St. Bakhita is located within the Kiryandongo Refugee Settlement, and provides nursery and primary school education to students. The classrooms are mostly cement, with wooden desks and glass-free windows barred with iron. There is a soccer field and a netball court (if you’ve never heard of netball it’s like basketball played with ultimate frisbee rules), and a central sort of courtyard where they gather for morning and end-of-day assembly. The toilets are outhouses for squatting, and they get their water from a tank up the hill, which they pay for. There is no electricity except for what they can get from one solar panel. There are currently 753 students dispersed over 10 classes.

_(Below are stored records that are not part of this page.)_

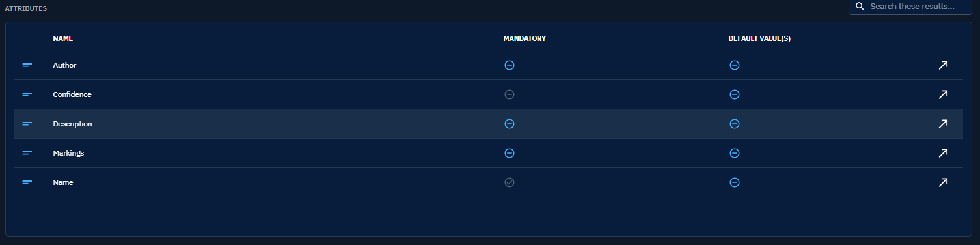
Task: Click the default value indicator for Confidence
Action: tap(734, 94)
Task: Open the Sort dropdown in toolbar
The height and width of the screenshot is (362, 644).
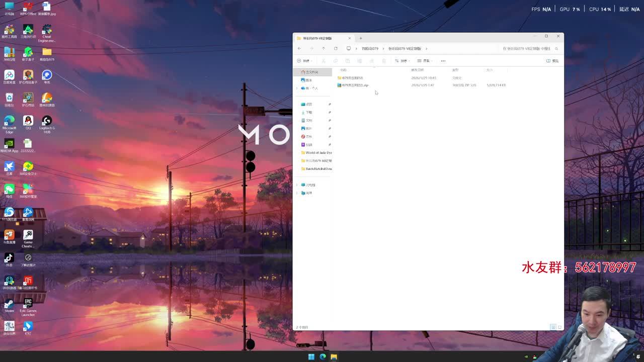Action: click(401, 61)
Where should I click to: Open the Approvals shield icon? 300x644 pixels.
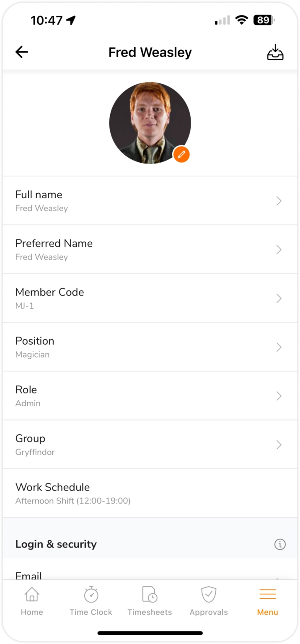pos(209,595)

My first day working in the classrooms was Tuesday. I spent the morning class periods with the 3-4 year old class, which consisted that day of one full-time teacher, one visiting teacher-in-training, and 71 tiny kids, all in a single classroom the size of my bedroom back home. They sit on woven rugs on the cement floor, and argue and sing and chant and fight and nap and play endlessly. I sat with them, and they climbed all over me, and held onto my hands and arms and knees and hair. They loved playing with my hair. Later Osborn and I lunched with the teachers: we had beans and ugali (ooh – GAH – lee) which I think they have every day. Ugali is like super-fine porridge grits baked into a dense and resilient loaf: it is pale and soft and sticky and very bland, but if you cut a huge slice of it and cover it with beans and a little cabbage it will soak up the juices and is very filling. Also you eat with your hands. Their drinking water they collect and boil and store in an urn in a shady corner to keep cool. I ate myself to bursting.
After lunch we started computer club, which right now is basically me and Osborn training interested teachers how to use a computer, so that later they can teach interested students. I worked with one teacher for hours, using my laptop: things like how to open word and save a document, how to highlight and right-click and change fonts, how to add and multiply in excel, and so on. I also drew him a keyboard outlining which keys should be pressed by which fingers, so he can learn to type just by practicing the motions on a piece of paper. I couldn’t show him how to change his email password though, because the school doesn’t have internet. Osborn and I are working on changing that.